**Page text**
--------

The setting for the most impactful offseason of Christian Kirksey's career was a dark room.
Kirksey had fewer tackles in his second season than he did as a rookie. It wasn't necessarily trending the wrong way for the former third-round pick, but Kirksey wanted to put a halt to any sort of negative momentum. With a coaching overhaul, he'd have a fresh set of eyes analyzing him and determining his role in what would be a new-look Browns defense.
This would require more than just extra hours in the gym. Kirksey needed to fix how he saw the game in front of him, specifically how he read an offense on running plays.
"Being in the right place at right time," Kirksey said. "Basically fixing my eyes."
The hours were long, stretching for months before Kirksey got back on the field for real, live football. The payoff, though, was well worth it.
Simply put, Kirksey was a different player in a different role during his third NFL season. He went from the part-time role he filled alongside Karlos Dansby and Craig Robertson in his first two seasons to an every-down role next to Jamie Collins Sr. and Demario Davis in 2016. His production was due to increase by default, but the different way Kirksey was able to see the game propelled him to a whopping 148 tackles, a figure that ranked third-best in the NFL.

--------

**Given instruction 1**
Determine whether each of the following statements agrees with the passage on Christian Kirksey, answering yes or no and quoting the deciding words of the passage: (a) Kirksey recorded more tackles in his second season than in his rookie season; (b) in 2016 Kirksey played an every-down role next to Jamie Collins Sr. and Demario Davis; (c) Kirksey's tackle total ranked second-best in the NFL.

Records
--------

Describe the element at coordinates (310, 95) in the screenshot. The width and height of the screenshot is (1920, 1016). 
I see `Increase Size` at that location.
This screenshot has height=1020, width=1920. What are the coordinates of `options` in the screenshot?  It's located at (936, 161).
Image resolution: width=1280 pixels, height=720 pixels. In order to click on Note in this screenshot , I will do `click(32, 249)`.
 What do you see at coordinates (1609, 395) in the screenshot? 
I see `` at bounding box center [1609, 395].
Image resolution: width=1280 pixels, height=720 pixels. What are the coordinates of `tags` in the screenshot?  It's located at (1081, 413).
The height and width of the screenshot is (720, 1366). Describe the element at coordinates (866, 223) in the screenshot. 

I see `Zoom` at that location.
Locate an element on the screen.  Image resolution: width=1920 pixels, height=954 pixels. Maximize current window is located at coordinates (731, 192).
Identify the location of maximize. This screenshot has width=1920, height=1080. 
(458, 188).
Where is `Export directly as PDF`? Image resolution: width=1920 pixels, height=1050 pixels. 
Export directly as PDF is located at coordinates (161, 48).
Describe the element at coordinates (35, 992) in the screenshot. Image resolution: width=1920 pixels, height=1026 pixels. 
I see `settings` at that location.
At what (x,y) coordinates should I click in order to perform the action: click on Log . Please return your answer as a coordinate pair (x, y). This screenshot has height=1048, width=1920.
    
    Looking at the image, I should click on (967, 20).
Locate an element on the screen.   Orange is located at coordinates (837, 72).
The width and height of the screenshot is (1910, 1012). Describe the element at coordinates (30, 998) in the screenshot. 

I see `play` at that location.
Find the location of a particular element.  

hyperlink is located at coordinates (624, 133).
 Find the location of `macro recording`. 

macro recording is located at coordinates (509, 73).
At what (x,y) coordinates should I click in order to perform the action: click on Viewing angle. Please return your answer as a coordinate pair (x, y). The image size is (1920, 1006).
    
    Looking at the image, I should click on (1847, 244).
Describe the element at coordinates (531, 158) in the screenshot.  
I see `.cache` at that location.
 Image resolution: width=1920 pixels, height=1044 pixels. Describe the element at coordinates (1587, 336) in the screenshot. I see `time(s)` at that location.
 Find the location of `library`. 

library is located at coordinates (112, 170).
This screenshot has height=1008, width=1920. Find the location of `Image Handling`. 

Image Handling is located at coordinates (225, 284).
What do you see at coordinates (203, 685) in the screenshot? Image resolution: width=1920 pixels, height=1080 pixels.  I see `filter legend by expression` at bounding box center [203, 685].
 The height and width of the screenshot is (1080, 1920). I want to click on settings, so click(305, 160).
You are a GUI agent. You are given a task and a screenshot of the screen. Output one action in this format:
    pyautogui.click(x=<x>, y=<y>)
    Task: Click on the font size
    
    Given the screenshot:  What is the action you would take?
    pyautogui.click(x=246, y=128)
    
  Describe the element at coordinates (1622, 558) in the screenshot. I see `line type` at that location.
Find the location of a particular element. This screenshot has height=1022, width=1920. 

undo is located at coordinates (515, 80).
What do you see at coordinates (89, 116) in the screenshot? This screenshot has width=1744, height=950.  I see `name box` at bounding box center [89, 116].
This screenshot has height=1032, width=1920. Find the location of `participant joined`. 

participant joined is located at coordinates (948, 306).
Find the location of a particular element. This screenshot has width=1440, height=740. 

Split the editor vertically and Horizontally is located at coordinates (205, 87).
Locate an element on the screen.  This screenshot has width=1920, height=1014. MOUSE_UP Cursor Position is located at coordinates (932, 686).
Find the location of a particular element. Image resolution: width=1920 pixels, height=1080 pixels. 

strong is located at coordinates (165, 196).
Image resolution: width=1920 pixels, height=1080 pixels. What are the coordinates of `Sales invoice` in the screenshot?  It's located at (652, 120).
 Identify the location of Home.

--------

**Given instruction 2**
From the records, set down without alteration the lines starting at the line that contains "has height=1022, width=1920." and ending at the line that contains "undo is located at coordinates (515, 80).", including both of those lines.

**Answer 1**
(a) No: "Kirksey had fewer tackles in his second season than he did as a rookie."
(b) Yes: "to an every-down role next to Jamie Collins Sr. and Demario Davis in 2016."
(c) No: "a figure that ranked third-best in the NFL."

**Answer 2**
Find the location of a particular element. This screenshot has height=1022, width=1920. 

undo is located at coordinates (515, 80).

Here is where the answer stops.